For KEDA, the cluster must have KEDA installed, Prometheus available with Trino JMX metrics, and tdp-trino.serviceMonitor.enabled: true when using Prometheus Operator.
HPA uses Kubernetes CPU and memory metrics to adjust the number of workers.
KEDA is used when scaling needs to respond to external metrics; in this chart, the example uses Prometheus querying Trino JMX metrics.
JMX exposes Trino internal metrics, and ServiceMonitor tells Prometheus Operator to collect them.
HPA example:
tdp-trino:
server:
workers: 2
autoscaling:
enabled: true
maxReplicas: 10
targetCPUUtilizationPercentage: 70
targetMemoryUtilizationPercentage: 80
behavior:
scaleDown:
stabilizationWindowSeconds: 300
scaleUp:
stabilizationWindowSeconds: 0
worker:
resources:
requests:
cpu: "2"
memory: "8Gi"
limits:
cpu: "4"
memory: "16Gi"
KEDA example:
tdp-trino:
server:
autoscaling:
enabled: false
keda:
enabled: true
pollingInterval: 30
cooldownPeriod: 300
minReplicaCount: 1
maxReplicaCount: 10
triggers:
- type: prometheus
metricType: Value
metadata:
serverAddress: "http://prometheus-server.monitoring.svc.cluster.local"
threshold: "1"
metricName: required_workers
query: >-
sum(avg_over_time(trino_execution_ClusterSizeMonitor_RequiredWorkers{
service="tdp-trino"
}[1m]))
jmx:
enabled: true
exporter:
enabled: true
serviceMonitor:
enabled: true
Security
The chart adjusts HTTPS and authentication according to ldap.enabled:
| Mode | Behavior |
|---|---|
ldap.enabled: false (default) | Uses HTTP only on port 8080, with no required authentication, no certificate volumes, and no shared secrets. |
ldap.enabled: true | Enables HTTPS on port 8443, PASSWORD authentication, certificate mounts, shared secrets, and full LDAP integration. |
Ranger uses tdp-trino.accessControl and additional coordinator files, often together with certificates when HTTPS is required.

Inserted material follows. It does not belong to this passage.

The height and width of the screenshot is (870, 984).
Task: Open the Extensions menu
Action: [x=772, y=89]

See Security - Trino for complete examples.
External exposure
Ingress and Gateway API are mutually exclusive, controlled by TDP-Settings.gateway.*. Trino is exposed on port 8080 (or 8443 with HTTPS/LDAP).

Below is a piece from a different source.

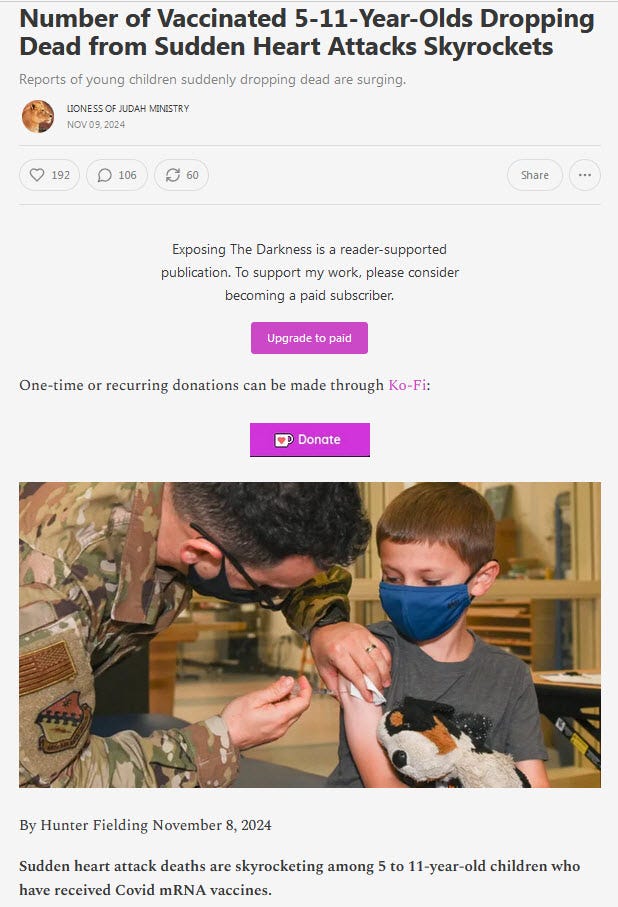Click the Exposing The Darkness subscription notice

coord(310,272)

For the complete values examples (Ingress and Gateway API), see External exposure.
Local Access
kubectl -n <NAMESPACE> port-forward service/<RELEASE_NAME> 8080:8080
With LDAP/HTTPS, use port 8443 according to the applied configuration.
Troubleshooting
kubectl -n <NAMESPACE> get pods
kubectl -n <NAMESPACE> get svc
kubectl -n <NAMESPACE> get events --sort-by=.lastTimestamp
Uninstallation
helm uninstall <RELEASE_NAME> -n <NAMESPACE>
For the full parameter list, consult the chart values.yaml or run helm show values for the installed version.